Justiça extingue cobrança de R$ 271 milhões após reconhecer prescrição tributária

Uma execução fiscal de aproximadamente R$ 271,4 milhões foi extinta pela 4ª Vara Federal de Piracicaba após a Justiça reconhecer que a União ultrapassou o prazo para cobrar judicialmente os créditos tributários.
A cobrança envolvia débitos de Imposto de Renda da Pessoa Jurídica (IRPJ) e Contribuição Social sobre o Lucro Líquido (CSLL), relacionados a fatos geradores ocorridos entre 2005 e 2008. O processo administrativo terminou anos depois, com notificações da decisão definitiva entregues entre outubro de 2017 e janeiro de 2018. A execução fiscal, contudo, somente foi ajuizada em junho de 2023.

Cartas da Receita não interromperam o prazo
Para tentar afastar a prescrição, a Fazenda Nacional argumentou que editais, notificações e cartas de cobrança enviados pela Receita Federal em 2018 teriam interrompido a contagem do prazo.
O argumento não foi acolhido.
A sentença aplicou o artigo 174 do Código Tributário Nacional, que estabelece prazo de cinco anos para a cobrança judicial do crédito tributário e prevê as hipóteses capazes de interromper essa contagem.
Segundo o entendimento adotado pela Justiça, simples avisos e comunicações administrativas enviados pela Receita Federal não estão entre essas hipóteses. O rol previsto pelo CTN é taxativo e não pode ser ampliado apenas pela prática de atos administrativos de cobrança.

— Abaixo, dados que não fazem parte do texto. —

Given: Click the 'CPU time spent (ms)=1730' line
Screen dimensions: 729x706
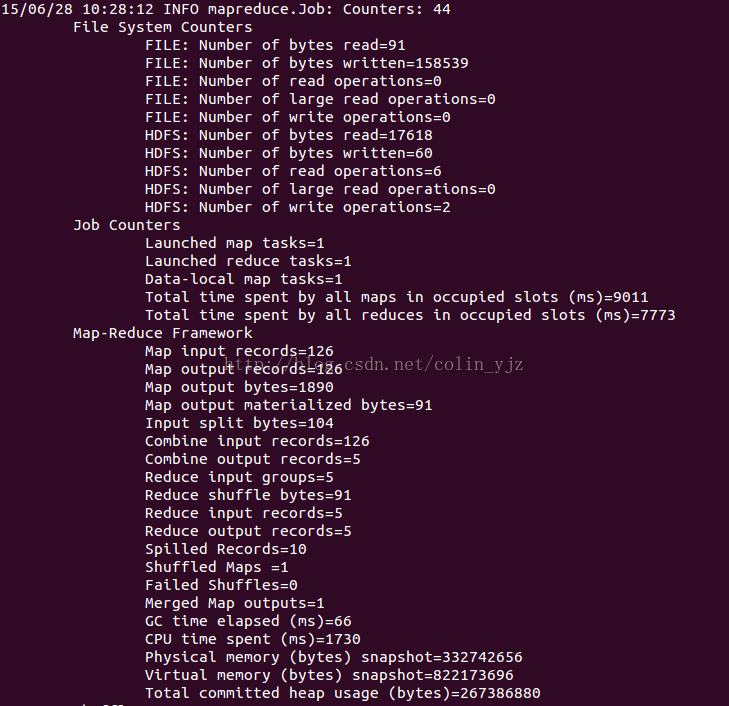Looking at the screenshot, I should coord(252,639).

A decisão também analisou a alteração promovida pela Lei Complementar nº 208/2024, que passou a incluir expressamente o protesto extrajudicial entre as causas de interrupção da prescrição. Para o juízo, essa mudança não poderia retroagir para alcançar os atos praticados anos antes no processo analisado.
Cobranças antigas merecem atenção às datas
O caso mostra por que, em execuções fiscais antigas, a análise não deve se limitar à existência da dívida.
É necessário reconstruir a linha do tempo do crédito: quando houve sua constituição definitiva, quando terminou eventual discussão administrativa, quais atos foram praticados posteriormente e quando a cobrança chegou efetivamente ao Judiciário.
Um contribuinte pode continuar recebendo cartas ou avisos de cobrança e, ainda assim, existir uma discussão relevante sobre prescrição.
No processo de Piracicaba, o intervalo considerado pela Justiça levou ao reconhecimento da prescrição e à extinção da execução que buscava cobrar aproximadamente R$ 271,4 milhões. A sentença está sujeita a reexame necessário e, portanto, ainda não representa um desfecho definitivo do processo.